You stated in your question that the court wants you to "re fill out papers." I'm assuming you mean that the court wants you to refile the Petition for Marriage Dissolution (divorce petition) and related papers. It sounds like the court may have dismissed your case because at some point in the past, you did not follow through with the process, for instance, you didn't attend a case management (or status) conference. Hard to say for sure without more info.
In any event, if your case was dismissed, then yes, you will need to re-file a divorce petition with your local county court (where you've lived for at least the last 3 months), and then follow through with the divorce process until you obtain a judgment of dissolution. There is no shortcut. But, it doesn't have to take an extraordinary long time if you follow through with all the steps correctly.
As for the steps to finalize your case, those steps can be different depending on the particular facts in your case.
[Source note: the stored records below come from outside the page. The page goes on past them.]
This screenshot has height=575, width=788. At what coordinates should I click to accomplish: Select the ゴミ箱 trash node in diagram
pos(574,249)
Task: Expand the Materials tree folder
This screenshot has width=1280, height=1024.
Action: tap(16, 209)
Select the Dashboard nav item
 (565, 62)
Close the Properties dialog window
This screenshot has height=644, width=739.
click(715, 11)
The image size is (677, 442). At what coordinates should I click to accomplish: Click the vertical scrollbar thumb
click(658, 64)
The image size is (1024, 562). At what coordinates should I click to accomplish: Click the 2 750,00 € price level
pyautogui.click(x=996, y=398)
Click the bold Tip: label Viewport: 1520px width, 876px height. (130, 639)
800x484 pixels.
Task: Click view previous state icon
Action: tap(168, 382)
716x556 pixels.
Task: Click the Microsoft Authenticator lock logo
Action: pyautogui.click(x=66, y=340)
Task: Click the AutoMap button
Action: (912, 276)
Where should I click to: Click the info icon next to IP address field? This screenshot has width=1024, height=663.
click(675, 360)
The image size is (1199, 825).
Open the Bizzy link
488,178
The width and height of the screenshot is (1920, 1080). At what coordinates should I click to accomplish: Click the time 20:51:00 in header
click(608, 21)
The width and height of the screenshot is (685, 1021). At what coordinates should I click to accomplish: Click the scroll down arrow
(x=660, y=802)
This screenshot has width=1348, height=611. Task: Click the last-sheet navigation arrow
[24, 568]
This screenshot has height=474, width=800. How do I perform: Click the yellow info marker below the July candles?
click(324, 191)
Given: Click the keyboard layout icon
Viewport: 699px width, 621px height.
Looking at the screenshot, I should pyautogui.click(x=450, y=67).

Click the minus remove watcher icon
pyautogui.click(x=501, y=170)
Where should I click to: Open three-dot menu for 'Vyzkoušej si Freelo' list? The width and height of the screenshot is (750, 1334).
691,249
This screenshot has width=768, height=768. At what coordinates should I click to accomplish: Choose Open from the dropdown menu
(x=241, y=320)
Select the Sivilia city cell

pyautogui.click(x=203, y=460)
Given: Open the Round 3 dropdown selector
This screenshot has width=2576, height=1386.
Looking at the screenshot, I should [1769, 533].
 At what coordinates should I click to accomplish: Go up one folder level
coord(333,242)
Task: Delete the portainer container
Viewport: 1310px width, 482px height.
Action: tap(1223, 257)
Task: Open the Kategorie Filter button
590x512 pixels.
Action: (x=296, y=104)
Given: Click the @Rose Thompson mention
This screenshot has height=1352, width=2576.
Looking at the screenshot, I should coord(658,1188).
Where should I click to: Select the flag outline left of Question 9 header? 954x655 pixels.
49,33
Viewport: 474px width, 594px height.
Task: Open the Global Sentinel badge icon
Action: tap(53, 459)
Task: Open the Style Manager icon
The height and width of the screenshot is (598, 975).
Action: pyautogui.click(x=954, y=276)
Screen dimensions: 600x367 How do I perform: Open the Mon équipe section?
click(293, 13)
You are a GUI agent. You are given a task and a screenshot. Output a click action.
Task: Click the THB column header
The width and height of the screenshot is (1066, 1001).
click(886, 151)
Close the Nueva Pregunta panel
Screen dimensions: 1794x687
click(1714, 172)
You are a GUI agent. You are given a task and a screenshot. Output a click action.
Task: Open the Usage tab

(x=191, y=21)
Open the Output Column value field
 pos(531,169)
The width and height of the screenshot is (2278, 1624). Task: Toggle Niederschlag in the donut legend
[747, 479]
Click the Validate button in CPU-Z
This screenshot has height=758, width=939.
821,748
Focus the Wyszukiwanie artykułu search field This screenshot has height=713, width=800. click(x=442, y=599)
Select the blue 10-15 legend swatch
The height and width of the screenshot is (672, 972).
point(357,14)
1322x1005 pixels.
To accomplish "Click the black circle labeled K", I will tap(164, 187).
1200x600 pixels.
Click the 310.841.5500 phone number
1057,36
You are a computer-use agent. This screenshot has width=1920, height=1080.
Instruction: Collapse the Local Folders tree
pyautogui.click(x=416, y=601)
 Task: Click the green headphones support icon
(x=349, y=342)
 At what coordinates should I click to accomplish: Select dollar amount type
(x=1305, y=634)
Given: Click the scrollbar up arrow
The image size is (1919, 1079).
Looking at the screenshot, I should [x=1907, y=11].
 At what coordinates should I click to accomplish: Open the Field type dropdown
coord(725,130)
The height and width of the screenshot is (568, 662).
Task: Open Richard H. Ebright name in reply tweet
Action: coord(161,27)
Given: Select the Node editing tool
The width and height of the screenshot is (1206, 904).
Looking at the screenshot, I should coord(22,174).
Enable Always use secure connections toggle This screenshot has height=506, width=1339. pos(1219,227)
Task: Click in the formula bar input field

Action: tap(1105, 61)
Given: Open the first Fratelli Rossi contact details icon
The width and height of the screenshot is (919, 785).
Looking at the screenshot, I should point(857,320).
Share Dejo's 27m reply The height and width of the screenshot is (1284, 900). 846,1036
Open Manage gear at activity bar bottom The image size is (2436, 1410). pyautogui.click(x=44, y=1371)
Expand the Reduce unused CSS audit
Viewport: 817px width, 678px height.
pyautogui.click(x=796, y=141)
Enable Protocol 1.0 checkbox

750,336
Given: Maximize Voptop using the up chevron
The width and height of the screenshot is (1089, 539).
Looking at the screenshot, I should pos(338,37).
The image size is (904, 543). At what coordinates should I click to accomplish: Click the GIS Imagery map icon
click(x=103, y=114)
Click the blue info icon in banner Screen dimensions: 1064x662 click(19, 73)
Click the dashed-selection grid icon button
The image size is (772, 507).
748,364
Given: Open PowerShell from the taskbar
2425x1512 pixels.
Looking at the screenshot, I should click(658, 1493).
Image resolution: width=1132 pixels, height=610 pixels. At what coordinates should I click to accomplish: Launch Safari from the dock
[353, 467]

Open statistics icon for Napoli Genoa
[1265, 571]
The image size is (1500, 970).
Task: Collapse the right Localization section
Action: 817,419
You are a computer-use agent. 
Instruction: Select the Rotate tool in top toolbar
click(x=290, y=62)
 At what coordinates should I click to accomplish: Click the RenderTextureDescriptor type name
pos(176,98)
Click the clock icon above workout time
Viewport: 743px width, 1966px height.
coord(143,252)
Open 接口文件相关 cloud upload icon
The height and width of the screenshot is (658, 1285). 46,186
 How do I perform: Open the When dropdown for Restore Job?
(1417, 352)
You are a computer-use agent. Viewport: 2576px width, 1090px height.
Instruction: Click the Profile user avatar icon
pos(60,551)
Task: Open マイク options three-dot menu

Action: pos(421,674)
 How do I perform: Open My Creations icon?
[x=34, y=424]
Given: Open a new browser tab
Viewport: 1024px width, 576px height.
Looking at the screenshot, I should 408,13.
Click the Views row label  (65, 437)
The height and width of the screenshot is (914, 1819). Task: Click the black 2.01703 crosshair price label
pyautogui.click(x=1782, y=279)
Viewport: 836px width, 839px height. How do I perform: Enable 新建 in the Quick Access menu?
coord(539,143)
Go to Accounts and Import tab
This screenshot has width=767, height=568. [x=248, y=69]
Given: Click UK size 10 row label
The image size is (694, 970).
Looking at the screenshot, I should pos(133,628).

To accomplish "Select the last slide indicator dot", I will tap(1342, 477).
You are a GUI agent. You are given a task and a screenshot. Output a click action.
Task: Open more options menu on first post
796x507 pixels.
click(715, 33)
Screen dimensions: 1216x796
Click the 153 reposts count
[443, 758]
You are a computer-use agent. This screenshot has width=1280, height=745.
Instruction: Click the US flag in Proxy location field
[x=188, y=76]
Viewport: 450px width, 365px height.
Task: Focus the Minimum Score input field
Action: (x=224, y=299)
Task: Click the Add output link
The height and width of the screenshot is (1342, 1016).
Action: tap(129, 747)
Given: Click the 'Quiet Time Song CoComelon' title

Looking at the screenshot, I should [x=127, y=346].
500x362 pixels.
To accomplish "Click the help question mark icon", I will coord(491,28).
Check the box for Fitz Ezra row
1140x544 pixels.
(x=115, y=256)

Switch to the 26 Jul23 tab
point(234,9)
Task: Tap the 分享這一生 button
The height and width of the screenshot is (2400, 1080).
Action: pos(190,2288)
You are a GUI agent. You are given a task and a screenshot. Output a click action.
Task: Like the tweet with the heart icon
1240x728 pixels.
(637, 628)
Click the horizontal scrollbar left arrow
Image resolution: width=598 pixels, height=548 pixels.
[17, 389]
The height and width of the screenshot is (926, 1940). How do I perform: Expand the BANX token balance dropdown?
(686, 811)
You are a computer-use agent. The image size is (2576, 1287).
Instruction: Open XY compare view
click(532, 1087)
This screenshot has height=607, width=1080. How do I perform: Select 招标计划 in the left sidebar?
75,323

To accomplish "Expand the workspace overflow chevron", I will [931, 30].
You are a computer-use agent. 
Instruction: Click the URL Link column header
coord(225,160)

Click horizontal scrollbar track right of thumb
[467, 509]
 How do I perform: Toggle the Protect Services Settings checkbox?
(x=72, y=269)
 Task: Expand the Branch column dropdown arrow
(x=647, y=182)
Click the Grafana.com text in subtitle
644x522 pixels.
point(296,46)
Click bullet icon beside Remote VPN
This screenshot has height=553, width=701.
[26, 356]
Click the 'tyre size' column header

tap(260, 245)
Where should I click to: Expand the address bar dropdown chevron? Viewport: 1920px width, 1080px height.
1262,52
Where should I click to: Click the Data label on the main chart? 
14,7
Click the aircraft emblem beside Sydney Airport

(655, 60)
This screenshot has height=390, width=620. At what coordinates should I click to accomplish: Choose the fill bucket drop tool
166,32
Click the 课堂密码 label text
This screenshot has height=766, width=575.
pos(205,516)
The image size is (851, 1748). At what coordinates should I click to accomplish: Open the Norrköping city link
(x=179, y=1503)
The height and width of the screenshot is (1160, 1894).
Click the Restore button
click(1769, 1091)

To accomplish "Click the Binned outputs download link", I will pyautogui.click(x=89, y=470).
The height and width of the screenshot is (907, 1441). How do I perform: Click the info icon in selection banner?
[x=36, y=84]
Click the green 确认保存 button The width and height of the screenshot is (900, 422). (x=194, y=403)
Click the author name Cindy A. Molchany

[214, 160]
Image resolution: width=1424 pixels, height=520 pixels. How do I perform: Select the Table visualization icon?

For instance: whether you can locate and serve your spouse with the initial divorce papers?... whether he responds to your Petition? ... and any particulars with resolving the debt issues you mentioned, among any other issues you did not mention.
Before you can obtain a judgment of dissolution, you also need to fill out your preliminary disclosures and have them served on your husband (see CA Family Code section 2104).
If your income is such that you can't afford a lawyer, then you can seek free assistance from your local family court's "self help" center, and perhaps any legal aid organizations in your county. Such information is likely listed on the court's website. Do a Google search for your local county family court. Once you find the court's website, click on the family law division tab and I'm sure you'll find info regarding the self help center (often called the "Family Law Facilitator's Office") as well as other info to help you get your case resolved.
The easiest way is for you and your ex to just agree and work out as much of the terms as possible, file jointly. In California, however, there are steps you have to go through and it does take a few months.